'What I do is me: for that I came.' G M Hopkins



Friday, July 26, 2019

Immortale Amor

The man and I have been married for forty years and he asks me to buy him a precision edged blade. Should I be worried? We are in Switzerland so we purchase a Hercules Swiss army knife with all the accoutrements he will ever need.

We are on a second honeymoon. In July 1979 we drove our little yellow mini from Comber through France and into Switzerland. We stayed in the beautiful medieval cité of Gruyères (where the cheese comes from), a château town with a castle (now a museum) and magnificent views of the lower Alps, some peaks with splashes of snow.  Our room now, as then, overlooks a cradle between the mountains.

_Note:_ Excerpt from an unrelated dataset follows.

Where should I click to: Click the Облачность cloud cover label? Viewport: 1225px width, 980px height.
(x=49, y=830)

Little has changed in the landscape and we can still hear the cowbells clinking against the silence of the early morning.

Château de Gruyères

As I sit on the balcony and breathe in the clear air emitted by the pine forest below, it reassures and somehow humbles me that these mountains have stood here immutable for forty years while everything in my life has changed. I am a mother and grandmother; I have worked and retired; I have travelled and stayed put; I have loved and lost; I have been foolish and grown wiser. With the poet of old I lift my eyes to the hills and acknowledge that my help comes from the Lord, who like the mountains is eternal, unchanging and foundationally faithful.

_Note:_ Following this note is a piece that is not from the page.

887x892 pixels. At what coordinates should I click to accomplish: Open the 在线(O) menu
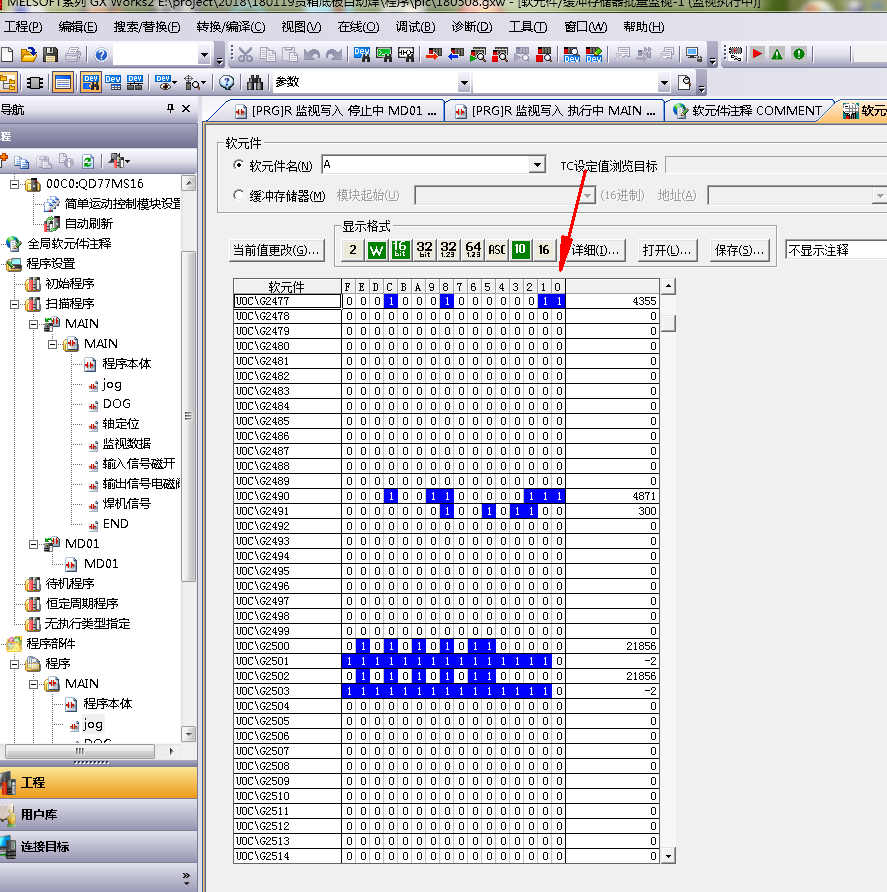pyautogui.click(x=358, y=27)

The man and I have been counting our blessings and naming our loves. On the anniversary, we stood face to face at the altar in L'église Saint-Théodule. Through tears we thanked each other for forty years of faithfulness, kindness and trust and vowed again to keep loving to the end. Sadly, this is a more daunting prospect than it seemed in our youth when we said 'for better for poorer, in sickness and in health'.  Although in good spirits we have seen enough of death and suffering to know what loving to the end may mean, and we are as up for it as anyone basking in the Swiss sunshine can be.

The vagaries of love has been a theme of this grand tour in Italy and Switzerland. On the streets of Verona I followed a travelling production of Romeo e Giulietta as they ran to and from the terrible consequences of loving across a divide. In the ancient amphitheatre we also watched the desperate Aida sacrificing herself for love of Radames, sharing his fate in a sealed crypt as they sang of 'immortale amor'. Two pairs of lovers who choose to die together rather than renounce their love. We truly hope that our end will not be a tragic as theirs, but desperate love tears at the heartstrings and leaves us enchanted and deeply moved.

Italy's landscape is dotted with the magnificent Tuscan cypress with its pencil straight back reaching into the blue. I am reminded of Khalil Gibran's musings on marriage:

'Give your hearts, but not into each other's keeping.
For only the hand of Life can contain your hearts.
And stand together yet not too near together:
For the pillars of the temple stand apart,
And the oak tree and the cypress grow not in each other's shadow.'  (The Prophet)

Speaking of Hercules, further south we visited Pompeii and Herculaneum and considered the fate of thousands who fled or failed to flee the magma and ash of Vesuvius, still brooding over the Bay of Naples. I have been reading Elena Ferrante's Neopolitan novels which focus on lives and loves over a lifetime of friendship.  In her fourth and final book of the series she writes:

'Each of us organises memory as it suits him.'

Of course we all want to erase the bad and focus on the good. Together, the man and I have reminisced and remembered and there have been difficult conversations as we address our fragility and failures, but our abiding sense is that we are enveloped in the outstretched arms of the mountain maker. For the briefest of moments we get to join in the worship that emanates from all the majestic beauty declaring his glory. That is ours to do, whatever comes our way in the next forty years.

Thank you, husband, for loving me so well.